• **What is required**:
Reproduce everything in the listing from the line containing "Given: Open the 정보 tab" down to the line containing "will pyautogui.click(x=1417, y=25).", with both of those lines included.
━━━
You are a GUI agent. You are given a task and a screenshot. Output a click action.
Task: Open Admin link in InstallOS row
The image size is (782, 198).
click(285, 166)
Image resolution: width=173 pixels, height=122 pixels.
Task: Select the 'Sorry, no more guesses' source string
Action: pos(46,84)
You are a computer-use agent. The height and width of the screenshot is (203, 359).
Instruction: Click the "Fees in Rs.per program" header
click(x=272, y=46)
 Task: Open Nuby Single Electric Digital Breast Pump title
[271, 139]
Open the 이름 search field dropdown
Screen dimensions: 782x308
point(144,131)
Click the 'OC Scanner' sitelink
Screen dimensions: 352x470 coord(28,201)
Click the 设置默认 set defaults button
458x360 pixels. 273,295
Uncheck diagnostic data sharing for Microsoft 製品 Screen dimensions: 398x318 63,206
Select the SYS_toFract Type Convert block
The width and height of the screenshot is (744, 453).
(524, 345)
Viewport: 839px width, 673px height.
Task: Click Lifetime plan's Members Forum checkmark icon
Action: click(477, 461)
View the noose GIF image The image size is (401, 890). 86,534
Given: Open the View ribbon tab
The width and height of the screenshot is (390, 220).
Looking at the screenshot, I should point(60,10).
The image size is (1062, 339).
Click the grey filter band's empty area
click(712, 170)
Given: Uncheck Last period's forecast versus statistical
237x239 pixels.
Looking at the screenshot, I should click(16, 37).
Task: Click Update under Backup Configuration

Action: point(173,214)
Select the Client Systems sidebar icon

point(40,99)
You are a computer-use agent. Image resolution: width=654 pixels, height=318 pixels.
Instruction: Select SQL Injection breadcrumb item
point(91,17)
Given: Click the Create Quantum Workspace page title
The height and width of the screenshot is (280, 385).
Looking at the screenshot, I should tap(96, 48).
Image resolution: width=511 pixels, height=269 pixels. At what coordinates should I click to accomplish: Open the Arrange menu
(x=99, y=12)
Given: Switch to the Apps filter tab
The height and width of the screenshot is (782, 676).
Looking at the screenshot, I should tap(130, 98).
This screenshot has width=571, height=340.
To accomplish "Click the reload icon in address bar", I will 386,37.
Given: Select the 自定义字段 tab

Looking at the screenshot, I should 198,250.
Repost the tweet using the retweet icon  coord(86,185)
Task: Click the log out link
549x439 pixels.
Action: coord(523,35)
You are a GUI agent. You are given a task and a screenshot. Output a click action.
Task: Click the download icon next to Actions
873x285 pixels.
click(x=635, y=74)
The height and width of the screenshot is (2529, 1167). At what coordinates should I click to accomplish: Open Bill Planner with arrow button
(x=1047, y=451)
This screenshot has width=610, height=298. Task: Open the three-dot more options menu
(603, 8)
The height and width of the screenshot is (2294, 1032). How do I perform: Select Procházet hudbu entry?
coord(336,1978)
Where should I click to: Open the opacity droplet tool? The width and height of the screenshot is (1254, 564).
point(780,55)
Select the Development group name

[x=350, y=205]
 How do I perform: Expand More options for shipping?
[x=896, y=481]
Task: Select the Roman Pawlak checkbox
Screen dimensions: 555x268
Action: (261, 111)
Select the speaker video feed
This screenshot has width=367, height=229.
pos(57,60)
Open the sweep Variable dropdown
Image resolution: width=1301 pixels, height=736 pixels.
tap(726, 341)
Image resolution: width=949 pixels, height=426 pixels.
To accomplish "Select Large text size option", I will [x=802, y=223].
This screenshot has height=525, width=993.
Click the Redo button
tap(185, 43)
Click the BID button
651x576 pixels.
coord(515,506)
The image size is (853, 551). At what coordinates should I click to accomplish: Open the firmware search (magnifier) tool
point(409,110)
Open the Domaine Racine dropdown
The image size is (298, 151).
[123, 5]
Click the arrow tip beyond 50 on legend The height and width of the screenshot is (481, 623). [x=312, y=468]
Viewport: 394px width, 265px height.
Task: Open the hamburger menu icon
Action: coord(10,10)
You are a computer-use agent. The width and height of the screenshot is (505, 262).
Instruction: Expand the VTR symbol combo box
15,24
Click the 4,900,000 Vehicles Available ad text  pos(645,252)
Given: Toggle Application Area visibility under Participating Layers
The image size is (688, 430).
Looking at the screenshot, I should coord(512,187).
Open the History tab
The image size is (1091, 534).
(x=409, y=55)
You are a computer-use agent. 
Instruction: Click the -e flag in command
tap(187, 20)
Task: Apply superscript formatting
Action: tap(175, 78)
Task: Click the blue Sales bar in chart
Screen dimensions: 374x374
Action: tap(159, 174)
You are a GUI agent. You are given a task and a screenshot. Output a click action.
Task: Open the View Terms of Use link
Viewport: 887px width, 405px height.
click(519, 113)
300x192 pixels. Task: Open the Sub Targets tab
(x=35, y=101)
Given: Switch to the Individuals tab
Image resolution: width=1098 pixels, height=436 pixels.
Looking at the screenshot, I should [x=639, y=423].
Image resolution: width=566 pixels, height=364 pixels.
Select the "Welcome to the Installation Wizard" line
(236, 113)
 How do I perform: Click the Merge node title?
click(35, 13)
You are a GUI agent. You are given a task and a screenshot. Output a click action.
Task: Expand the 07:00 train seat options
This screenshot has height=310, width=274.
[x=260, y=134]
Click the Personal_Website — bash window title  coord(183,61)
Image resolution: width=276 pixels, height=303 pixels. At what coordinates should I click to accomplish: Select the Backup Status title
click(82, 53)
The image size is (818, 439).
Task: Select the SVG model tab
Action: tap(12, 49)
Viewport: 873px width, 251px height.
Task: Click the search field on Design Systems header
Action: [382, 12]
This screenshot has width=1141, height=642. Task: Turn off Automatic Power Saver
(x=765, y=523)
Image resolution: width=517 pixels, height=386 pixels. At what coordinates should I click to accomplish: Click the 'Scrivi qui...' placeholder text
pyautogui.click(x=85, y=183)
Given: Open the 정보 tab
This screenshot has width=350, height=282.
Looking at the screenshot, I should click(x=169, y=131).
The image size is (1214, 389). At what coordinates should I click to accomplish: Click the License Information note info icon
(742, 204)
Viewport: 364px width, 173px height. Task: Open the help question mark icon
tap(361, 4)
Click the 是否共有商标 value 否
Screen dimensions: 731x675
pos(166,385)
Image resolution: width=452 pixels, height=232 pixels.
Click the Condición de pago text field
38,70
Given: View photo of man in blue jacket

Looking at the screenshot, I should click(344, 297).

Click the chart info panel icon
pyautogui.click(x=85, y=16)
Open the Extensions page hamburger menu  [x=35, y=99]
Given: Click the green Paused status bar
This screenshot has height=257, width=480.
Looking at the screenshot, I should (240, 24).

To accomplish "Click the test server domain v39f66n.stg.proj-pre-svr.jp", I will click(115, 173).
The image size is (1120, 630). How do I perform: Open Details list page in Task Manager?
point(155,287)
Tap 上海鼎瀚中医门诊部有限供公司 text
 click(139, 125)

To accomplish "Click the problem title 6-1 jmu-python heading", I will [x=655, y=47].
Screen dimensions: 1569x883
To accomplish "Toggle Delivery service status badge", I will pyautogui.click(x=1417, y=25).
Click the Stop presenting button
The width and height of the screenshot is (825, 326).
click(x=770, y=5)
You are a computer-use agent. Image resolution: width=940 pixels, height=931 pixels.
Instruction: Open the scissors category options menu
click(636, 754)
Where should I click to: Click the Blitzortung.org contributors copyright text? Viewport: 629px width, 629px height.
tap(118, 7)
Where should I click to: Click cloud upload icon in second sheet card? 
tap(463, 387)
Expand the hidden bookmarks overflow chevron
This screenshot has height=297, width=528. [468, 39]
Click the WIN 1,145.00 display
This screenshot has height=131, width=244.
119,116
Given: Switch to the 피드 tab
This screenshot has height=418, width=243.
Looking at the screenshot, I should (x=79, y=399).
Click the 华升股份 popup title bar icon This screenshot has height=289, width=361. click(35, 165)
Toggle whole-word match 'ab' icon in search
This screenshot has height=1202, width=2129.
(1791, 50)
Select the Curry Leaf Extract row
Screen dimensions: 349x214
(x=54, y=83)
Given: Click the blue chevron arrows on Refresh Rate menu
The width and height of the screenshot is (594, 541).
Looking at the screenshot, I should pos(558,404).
━━━
• **Problem solution**:
Given: Open the 정보 tab
This screenshot has width=350, height=282.
Looking at the screenshot, I should click(x=169, y=131).
The image size is (1214, 389). At what coordinates should I click to accomplish: Click the License Information note info icon
(742, 204)
Viewport: 364px width, 173px height. Task: Open the help question mark icon
tap(361, 4)
Click the 是否共有商标 value 否
Screen dimensions: 731x675
pos(166,385)
Image resolution: width=452 pixels, height=232 pixels.
Click the Condición de pago text field
38,70
Given: View photo of man in blue jacket

Looking at the screenshot, I should click(344, 297).

Click the chart info panel icon
pyautogui.click(x=85, y=16)
Open the Extensions page hamburger menu  [x=35, y=99]
Given: Click the green Paused status bar
This screenshot has height=257, width=480.
Looking at the screenshot, I should (240, 24).

To accomplish "Click the test server domain v39f66n.stg.proj-pre-svr.jp", I will click(115, 173).
The image size is (1120, 630). How do I perform: Open Details list page in Task Manager?
point(155,287)
Tap 上海鼎瀚中医门诊部有限供公司 text
 click(139, 125)

To accomplish "Click the problem title 6-1 jmu-python heading", I will [x=655, y=47].
Screen dimensions: 1569x883
To accomplish "Toggle Delivery service status badge", I will pyautogui.click(x=1417, y=25).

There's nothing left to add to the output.